╔══

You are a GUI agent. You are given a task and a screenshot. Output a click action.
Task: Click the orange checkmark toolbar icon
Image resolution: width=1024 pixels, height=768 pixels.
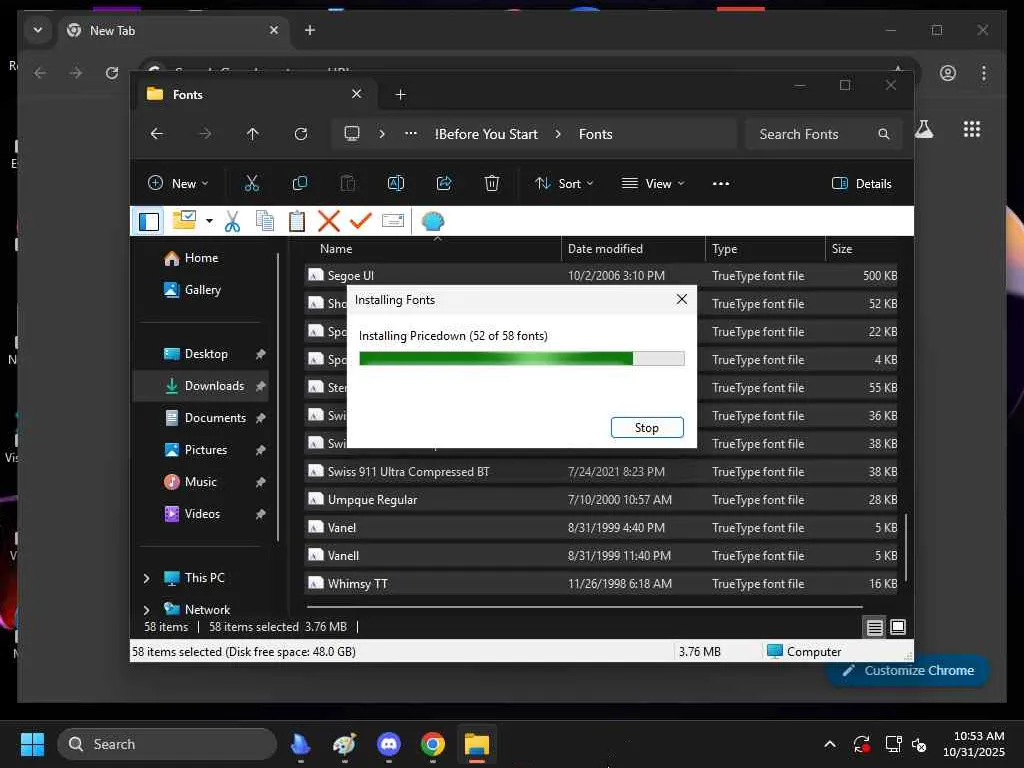[x=360, y=221]
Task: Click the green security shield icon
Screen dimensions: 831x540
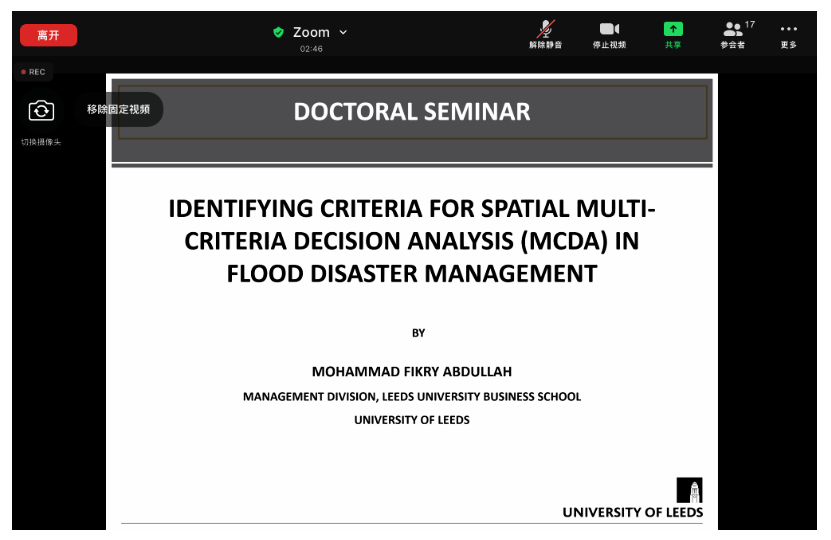Action: click(279, 32)
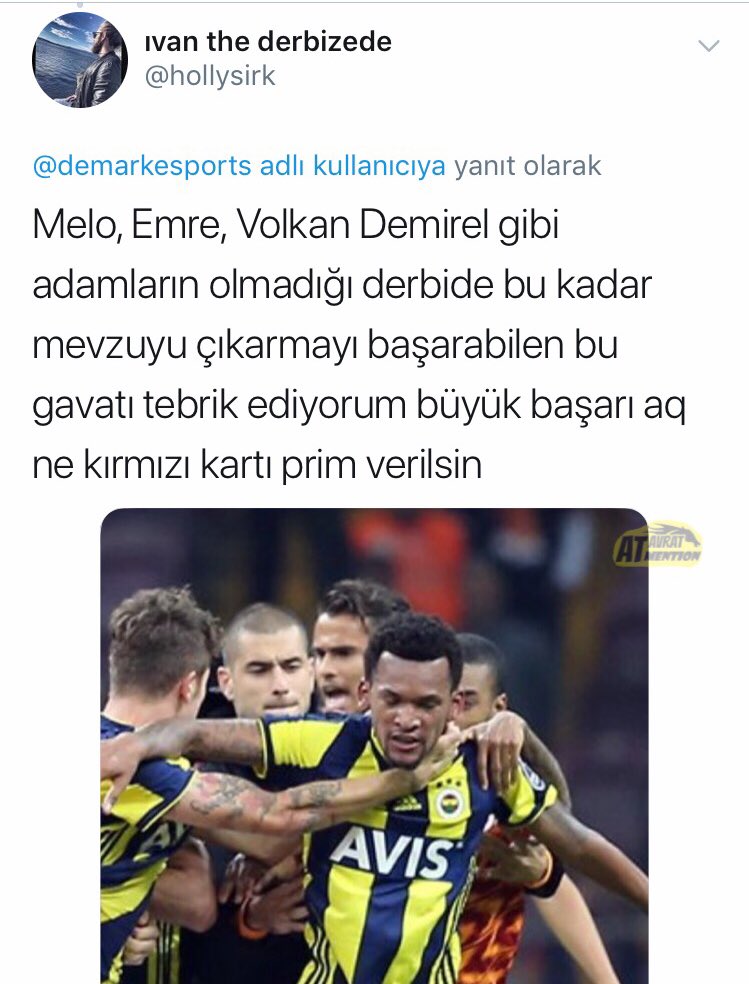Open the tweet options chevron menu
Screen dimensions: 749x984
pyautogui.click(x=709, y=46)
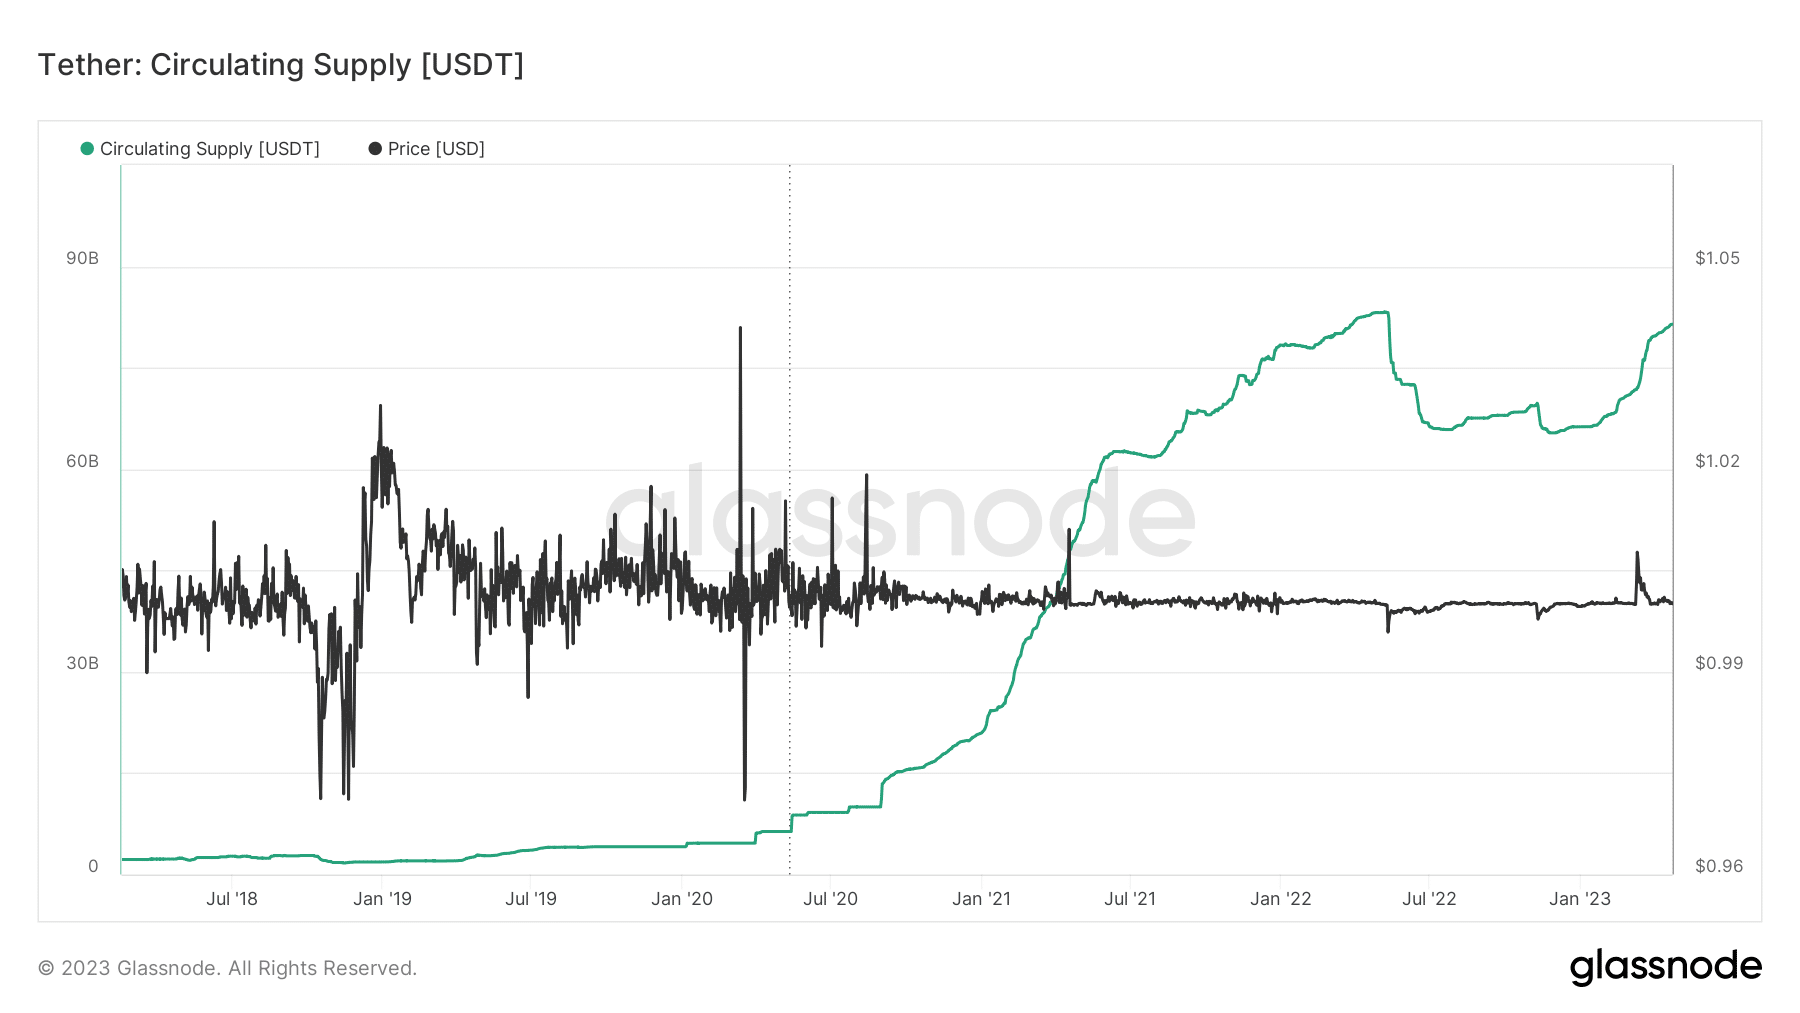
Task: Click the Jan '20 x-axis label
Action: pyautogui.click(x=682, y=899)
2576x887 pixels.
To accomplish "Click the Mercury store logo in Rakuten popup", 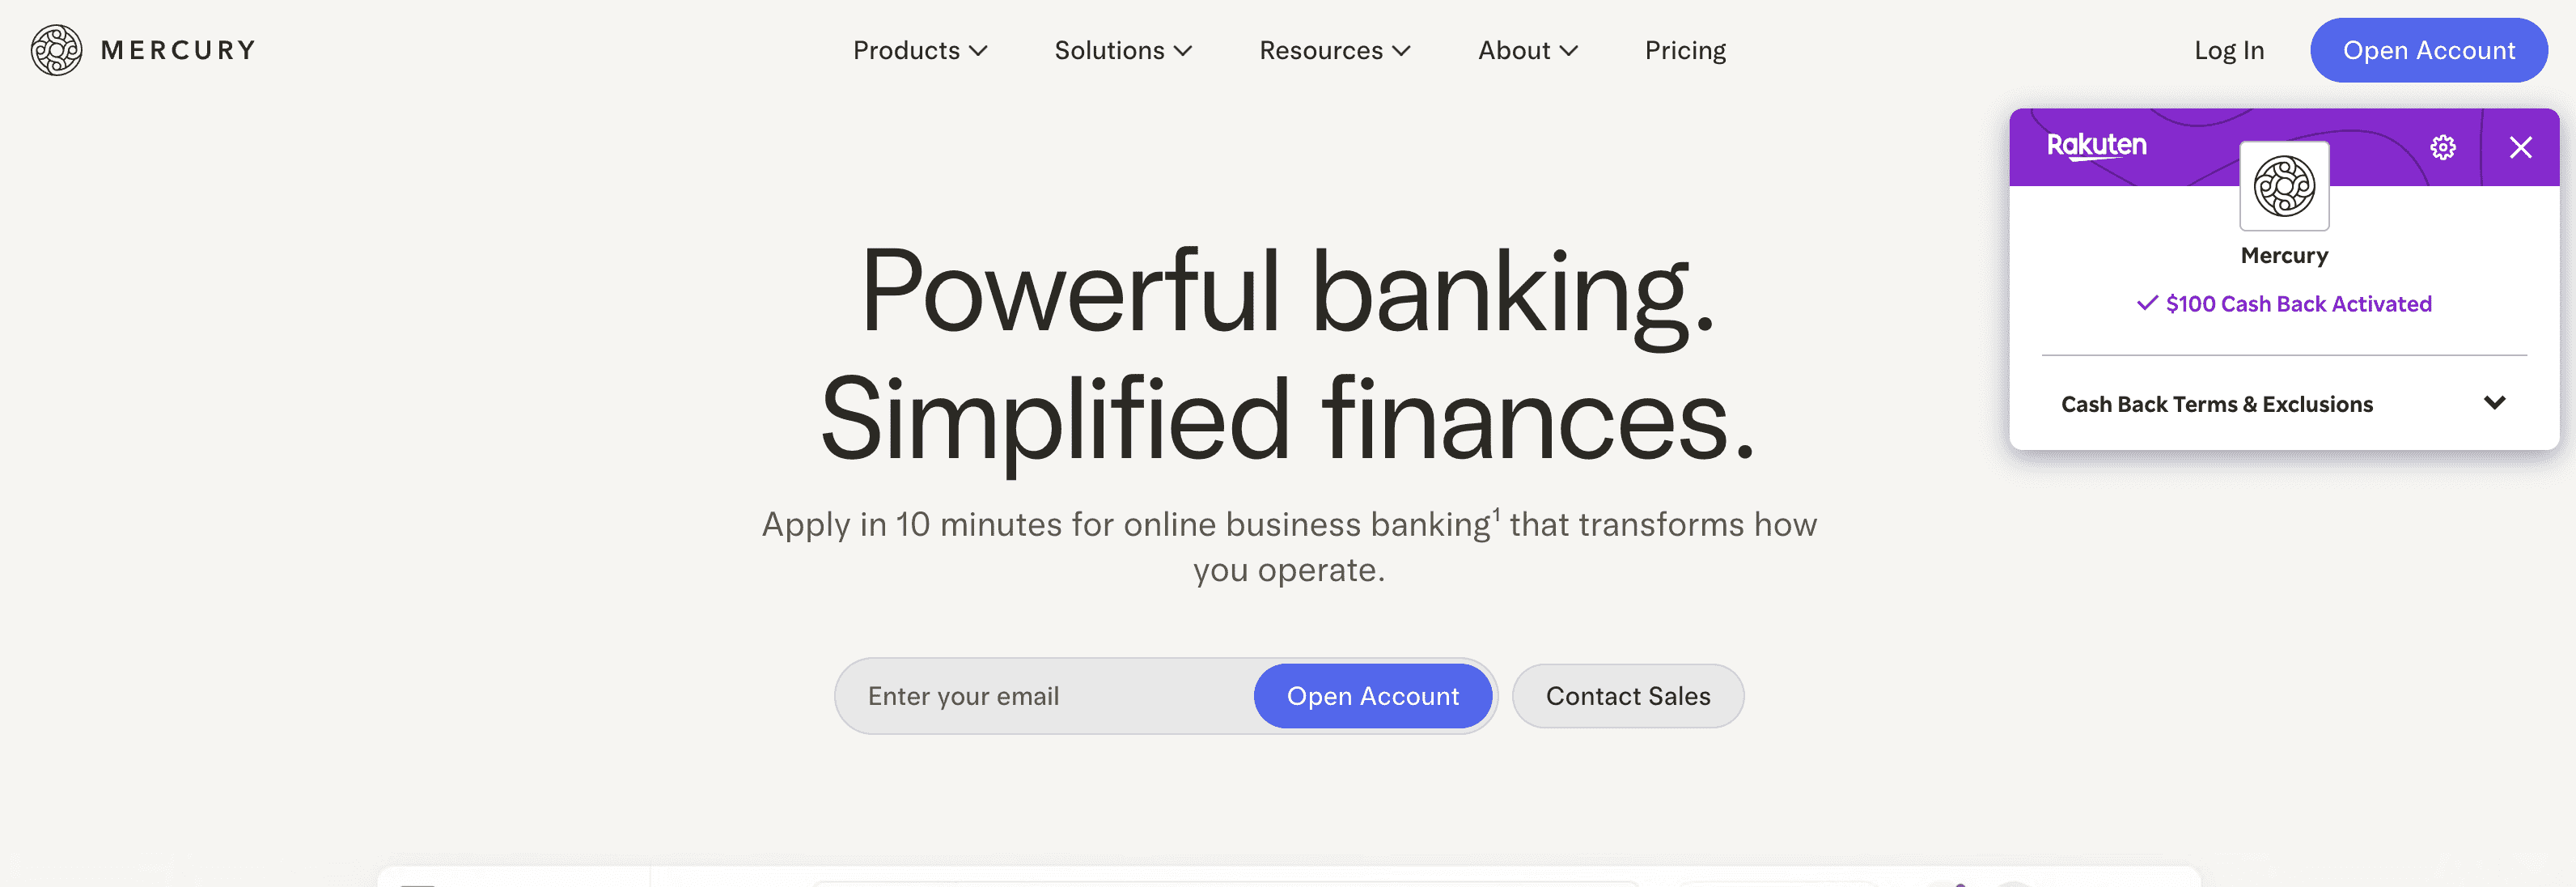I will pos(2284,187).
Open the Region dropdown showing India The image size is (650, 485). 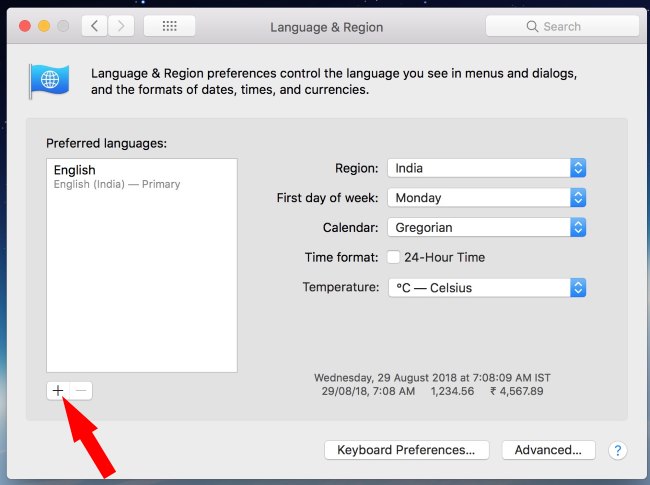(x=485, y=168)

╚══

> What to work on
Return all lines from the data above with "icon" in them.

> Written response
Task: Click the orange checkmark toolbar icon
Task: Click the green security shield icon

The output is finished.